## EXERCISE DIRECTIONS
The expected output is an exact copy of the lines from the one containing "The image size" to the final line below, minus any pictures.

☆ ☆ ☆ ☆ ☆

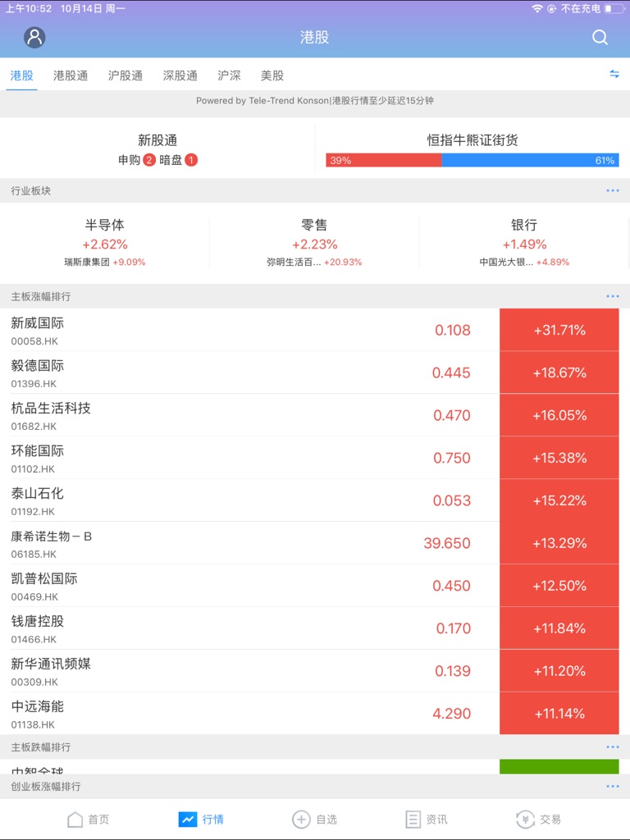Open the 自选 watchlist plus icon
The width and height of the screenshot is (630, 840).
pyautogui.click(x=301, y=819)
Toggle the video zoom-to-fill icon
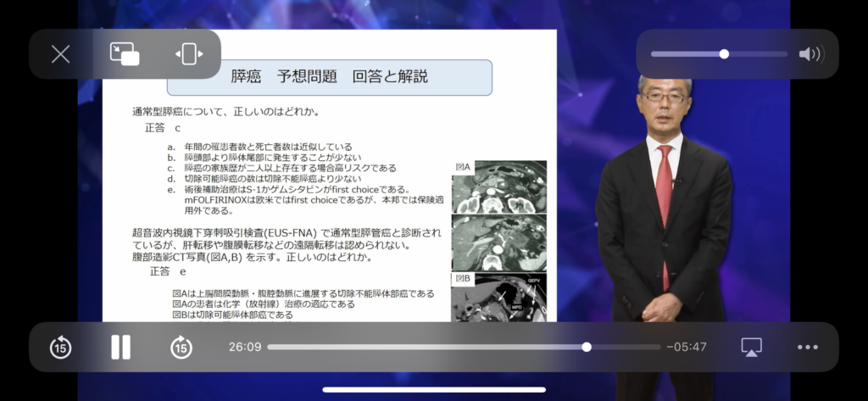868x401 pixels. point(188,54)
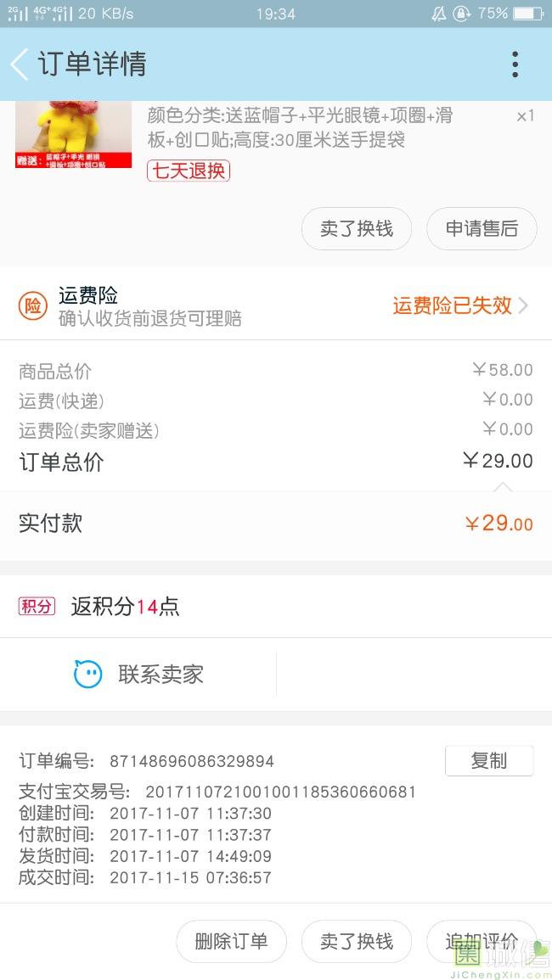Tap the 联系卖家 chat face icon

[x=87, y=675]
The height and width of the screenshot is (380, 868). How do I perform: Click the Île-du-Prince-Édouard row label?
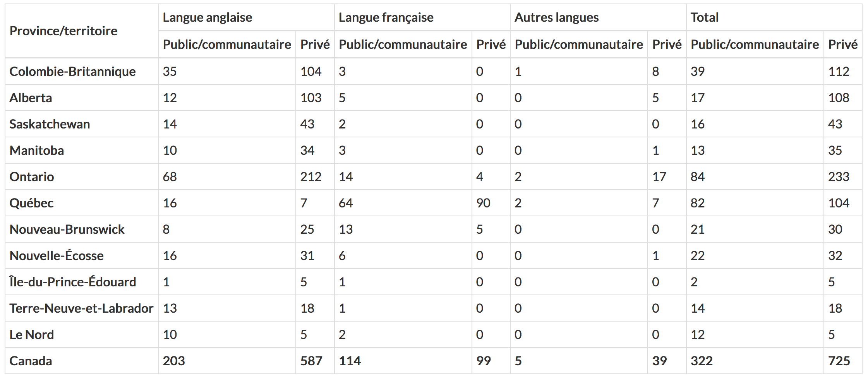click(x=73, y=282)
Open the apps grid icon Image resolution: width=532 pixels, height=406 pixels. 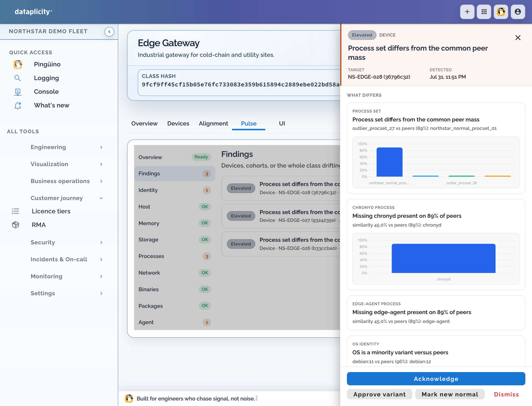[484, 12]
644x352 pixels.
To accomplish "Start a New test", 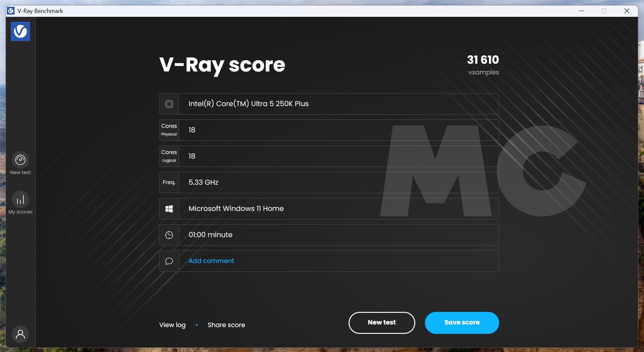I will (381, 322).
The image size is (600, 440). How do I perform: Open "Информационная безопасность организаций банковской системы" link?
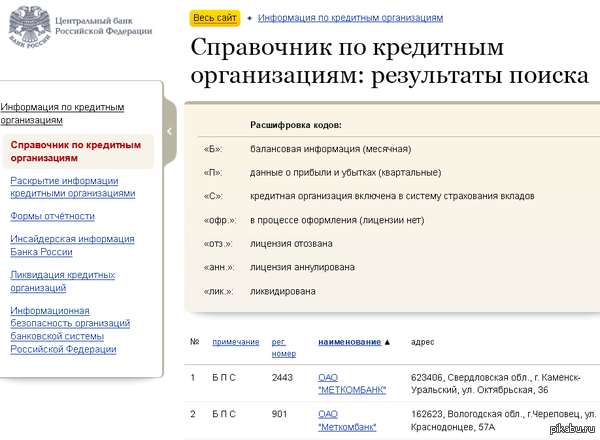click(x=70, y=330)
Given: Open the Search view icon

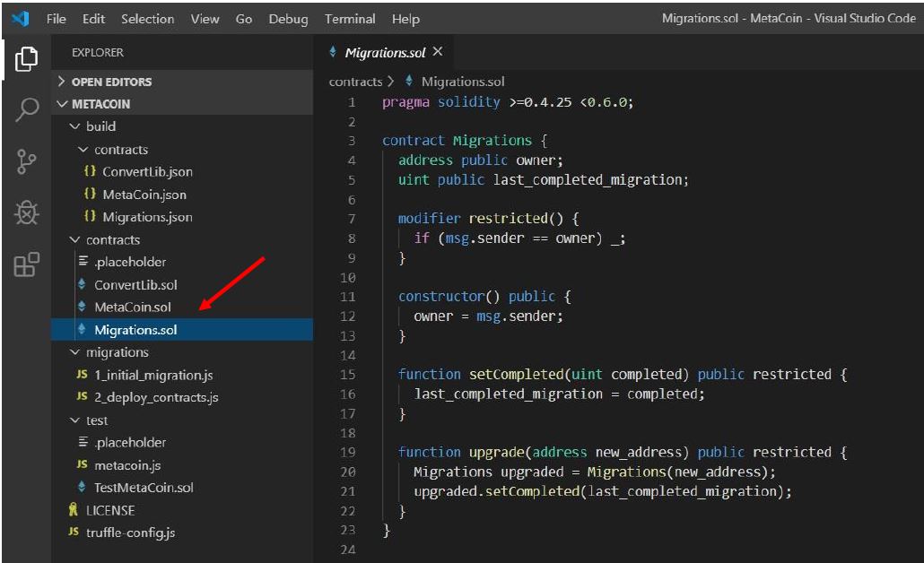Looking at the screenshot, I should [x=27, y=110].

☆ ☆ ☆ ☆ ☆

## EXPECTED OUTPUT
The image size is (600, 440). How do I perform: Open "Информационная безопасность организаций банковской системы" link?
click(x=70, y=330)
Given: Open the Search view icon

Looking at the screenshot, I should [x=27, y=110].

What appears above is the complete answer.